• [Aim of the task]: Provide the data again in its entirety, exactly as given.

• [Exercise data]:
# # # # #

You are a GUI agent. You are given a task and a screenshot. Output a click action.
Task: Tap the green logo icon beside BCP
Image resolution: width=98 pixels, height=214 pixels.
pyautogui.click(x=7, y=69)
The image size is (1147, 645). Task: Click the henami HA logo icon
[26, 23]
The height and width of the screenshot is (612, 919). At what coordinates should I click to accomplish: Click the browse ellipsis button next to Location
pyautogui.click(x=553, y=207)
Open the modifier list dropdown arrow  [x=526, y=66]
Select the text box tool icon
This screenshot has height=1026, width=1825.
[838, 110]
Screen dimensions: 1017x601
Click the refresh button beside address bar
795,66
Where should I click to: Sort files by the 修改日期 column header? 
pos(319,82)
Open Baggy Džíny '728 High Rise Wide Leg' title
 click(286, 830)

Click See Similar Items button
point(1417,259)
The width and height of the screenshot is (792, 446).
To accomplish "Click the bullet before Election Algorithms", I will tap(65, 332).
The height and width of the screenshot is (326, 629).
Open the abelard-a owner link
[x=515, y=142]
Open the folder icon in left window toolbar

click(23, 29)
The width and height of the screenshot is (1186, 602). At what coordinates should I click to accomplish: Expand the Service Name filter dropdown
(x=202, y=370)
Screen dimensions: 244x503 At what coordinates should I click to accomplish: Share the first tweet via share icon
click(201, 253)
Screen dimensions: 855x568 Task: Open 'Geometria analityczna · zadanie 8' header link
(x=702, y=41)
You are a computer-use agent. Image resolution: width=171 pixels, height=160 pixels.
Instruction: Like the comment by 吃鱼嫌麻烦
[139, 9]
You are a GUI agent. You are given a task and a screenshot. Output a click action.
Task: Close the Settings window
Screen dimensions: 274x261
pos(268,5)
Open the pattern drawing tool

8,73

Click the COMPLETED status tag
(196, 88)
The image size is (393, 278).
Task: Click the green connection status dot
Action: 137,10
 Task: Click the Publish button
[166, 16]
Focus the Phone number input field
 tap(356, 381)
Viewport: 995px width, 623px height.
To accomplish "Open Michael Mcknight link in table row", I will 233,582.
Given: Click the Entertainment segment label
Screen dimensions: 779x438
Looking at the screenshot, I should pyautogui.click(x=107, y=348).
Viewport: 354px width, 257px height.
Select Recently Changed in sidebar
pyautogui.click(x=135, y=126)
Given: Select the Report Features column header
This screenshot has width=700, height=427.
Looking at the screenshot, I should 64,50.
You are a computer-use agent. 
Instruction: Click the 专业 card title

# # # # #

• [Exercise solution]:
You are a GUI agent. You are given a task and a screenshot. Output a click action.
Task: Tap the green logo icon beside BCP
Image resolution: width=98 pixels, height=214 pixels.
pyautogui.click(x=7, y=69)
The image size is (1147, 645). Task: Click the henami HA logo icon
[26, 23]
The height and width of the screenshot is (612, 919). At what coordinates should I click to accomplish: Click the browse ellipsis button next to Location
pyautogui.click(x=553, y=207)
Open the modifier list dropdown arrow  [x=526, y=66]
Select the text box tool icon
This screenshot has height=1026, width=1825.
[838, 110]
Screen dimensions: 1017x601
Click the refresh button beside address bar
795,66
Where should I click to: Sort files by the 修改日期 column header? 
pos(319,82)
Open Baggy Džíny '728 High Rise Wide Leg' title
 click(286, 830)

Click See Similar Items button
point(1417,259)
The width and height of the screenshot is (792, 446).
To accomplish "Click the bullet before Election Algorithms", I will tap(65, 332).
The height and width of the screenshot is (326, 629).
Open the abelard-a owner link
[x=515, y=142]
Open the folder icon in left window toolbar

click(23, 29)
The width and height of the screenshot is (1186, 602). At what coordinates should I click to accomplish: Expand the Service Name filter dropdown
(x=202, y=370)
Screen dimensions: 244x503 At what coordinates should I click to accomplish: Share the first tweet via share icon
click(201, 253)
Screen dimensions: 855x568 Task: Open 'Geometria analityczna · zadanie 8' header link
(x=702, y=41)
You are a computer-use agent. Image resolution: width=171 pixels, height=160 pixels.
Instruction: Like the comment by 吃鱼嫌麻烦
[139, 9]
You are a GUI agent. You are given a task and a screenshot. Output a click action.
Task: Close the Settings window
Screen dimensions: 274x261
pos(268,5)
Open the pattern drawing tool

8,73

Click the COMPLETED status tag
(196, 88)
The image size is (393, 278).
Task: Click the green connection status dot
Action: 137,10
 Task: Click the Publish button
[166, 16]
Focus the Phone number input field
 tap(356, 381)
Viewport: 995px width, 623px height.
To accomplish "Open Michael Mcknight link in table row", I will 233,582.
Given: Click the Entertainment segment label
Screen dimensions: 779x438
Looking at the screenshot, I should pyautogui.click(x=107, y=348).
Viewport: 354px width, 257px height.
Select Recently Changed in sidebar
pyautogui.click(x=135, y=126)
Given: Select the Report Features column header
This screenshot has width=700, height=427.
Looking at the screenshot, I should 64,50.
You are a computer-use agent. 
Instruction: Click the 专业 card title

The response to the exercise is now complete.